Vodafone negotiates with Telefónica and Orange to create a common front: a RANco

Eamonn O’Hare, CEO of Zegona (the owner of Vodafone Spain), has confirmed to Expansion which is in talks with Orange and Telefónica to create a RANco, a mobile network joint venture in the style of the fibercos which launched in 2025.

Why is it important. Spain has three large operators managing three national mobile networks with identical fixed costs, but Orange and Telefónica have double Vodafone’s customers. This asymmetry makes Vodafone’s mobile network, comparatively, inefficient.

A RANco would allow sharing infrastructure, reducing expenses and improving quality without eroding profitability.

The context. Vodafone has multiplied its share price by 12 in 20 months after reducing costs and close two fibercos that generated 2.2 billion in value. The share went from 345 pence (things from the London stock market) when they bought Vodafone Spain to more than 1,565 pence now, and has returned 1,400 million in dividends to its shareholders.

It now trades at 9 times its cash flow when its competitors do so at 13 times. The RANco is the missing piece to close that gap.

zegona
zegona

How a RANco works. A RANco is a wholesale mobile network company shared between operators that provides services to its owners. It is similar to fibercos: the network is unified, synergies are captured and a minority stake is sold to an international investor.

Vodafone pays 150 million annually to Vantage Towers for towers at double the market price. With the RANco, those costs are divided.

Two possible scenarios:

  1. With Orange: easier to execute and attract investors, but fewer synergies because they already share a network in some areas.
  2. With Telefónica: more synergies by not having anything shared, but more complex to incorporate a financial partner.

The calendar. O’Hare puts the closure of RANco within a year and a half. And in November 2028, the window opens to abandon the contract with Vantage Towers.

Vodafone has already made a decision: either Vantage reduces its rates by 50% or terminates the agreement.
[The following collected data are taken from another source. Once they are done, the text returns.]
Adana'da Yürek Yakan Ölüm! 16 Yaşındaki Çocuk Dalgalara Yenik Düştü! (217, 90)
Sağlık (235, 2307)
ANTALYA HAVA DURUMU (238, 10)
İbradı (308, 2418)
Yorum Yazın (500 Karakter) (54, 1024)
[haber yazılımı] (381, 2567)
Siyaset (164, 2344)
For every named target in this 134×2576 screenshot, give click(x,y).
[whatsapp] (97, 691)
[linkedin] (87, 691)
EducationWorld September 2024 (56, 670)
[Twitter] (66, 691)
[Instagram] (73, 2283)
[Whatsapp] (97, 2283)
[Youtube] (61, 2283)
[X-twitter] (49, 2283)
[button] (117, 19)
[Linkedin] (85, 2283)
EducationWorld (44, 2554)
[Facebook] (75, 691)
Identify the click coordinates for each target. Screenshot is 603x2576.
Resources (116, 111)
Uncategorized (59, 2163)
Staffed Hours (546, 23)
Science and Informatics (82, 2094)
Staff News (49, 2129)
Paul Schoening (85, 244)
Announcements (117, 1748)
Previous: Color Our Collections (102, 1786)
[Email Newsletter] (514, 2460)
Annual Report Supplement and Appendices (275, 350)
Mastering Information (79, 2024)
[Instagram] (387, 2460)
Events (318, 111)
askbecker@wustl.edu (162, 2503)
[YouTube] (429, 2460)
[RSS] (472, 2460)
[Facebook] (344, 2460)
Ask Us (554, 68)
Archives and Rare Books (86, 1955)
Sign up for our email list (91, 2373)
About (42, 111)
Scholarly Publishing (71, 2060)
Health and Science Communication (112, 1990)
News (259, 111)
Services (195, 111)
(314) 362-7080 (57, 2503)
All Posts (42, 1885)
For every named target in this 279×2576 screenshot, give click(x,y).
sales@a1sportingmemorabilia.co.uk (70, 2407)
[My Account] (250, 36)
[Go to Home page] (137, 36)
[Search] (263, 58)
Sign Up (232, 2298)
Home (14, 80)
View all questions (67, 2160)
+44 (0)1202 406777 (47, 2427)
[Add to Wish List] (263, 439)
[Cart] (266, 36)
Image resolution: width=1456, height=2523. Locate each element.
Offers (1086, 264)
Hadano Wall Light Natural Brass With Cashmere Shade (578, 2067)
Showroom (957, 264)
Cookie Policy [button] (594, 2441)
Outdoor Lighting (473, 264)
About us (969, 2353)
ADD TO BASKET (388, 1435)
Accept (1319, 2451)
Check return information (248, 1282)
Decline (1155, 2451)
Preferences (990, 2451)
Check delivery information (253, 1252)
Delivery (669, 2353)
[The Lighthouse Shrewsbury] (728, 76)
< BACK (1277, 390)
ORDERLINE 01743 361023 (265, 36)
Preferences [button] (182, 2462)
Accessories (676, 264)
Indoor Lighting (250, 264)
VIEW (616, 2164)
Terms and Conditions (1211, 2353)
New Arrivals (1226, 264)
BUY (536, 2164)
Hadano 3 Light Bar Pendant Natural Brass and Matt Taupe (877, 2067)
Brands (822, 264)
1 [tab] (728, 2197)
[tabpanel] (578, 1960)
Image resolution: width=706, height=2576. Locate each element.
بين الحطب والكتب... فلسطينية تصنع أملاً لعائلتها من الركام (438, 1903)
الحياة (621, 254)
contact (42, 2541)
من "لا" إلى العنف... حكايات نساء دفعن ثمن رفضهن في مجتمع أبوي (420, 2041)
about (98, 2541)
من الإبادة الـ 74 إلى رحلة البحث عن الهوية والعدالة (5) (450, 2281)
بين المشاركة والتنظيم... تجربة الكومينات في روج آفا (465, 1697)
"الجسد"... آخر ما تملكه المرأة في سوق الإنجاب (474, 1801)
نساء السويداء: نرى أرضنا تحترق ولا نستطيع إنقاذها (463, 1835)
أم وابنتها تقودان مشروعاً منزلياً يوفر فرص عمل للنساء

Yes, but. Mergers between operators are not on the table. O’Hare rules out short-term purchases or sales because the regulatory risk is “too great” and would distract the group from its three priorities:

  1. Align your stock valuation with the competition.
  2. Reach 1,000 million in cash flow.
  3. And develop the RANco.

The figures. Vodafone Spain generated 400 million in cash flow when Zegona bought it. Last year it reached 600 million. This year it will be close to 800 million. The goal is to reach 1,000 million in the coming years.

At stake. The RANco is not just a financial movement. Turning off the cable network will take three or four years migrating customers to fiber. Small operators will disappear, devoured by Digi and Finetwork. And Vodafone keeps open a possible IPO in Spain within three or four years, when it would complete its transformation.

The shadow of Telefónica. As published Populi Voice A few days ago, Telefónica began talks to buy Vodafone Spain and close the operation in the first half of 2026. But a RANco with Orange or with Telefónica itself, in addition to O’Hare’s own interview, would change the equation: Vodafone would enter that negotiation with shared infrastructure and long-term contracts that would make the purchase more expensive or directly unviable. Zegona negotiates the RANco also as a policy.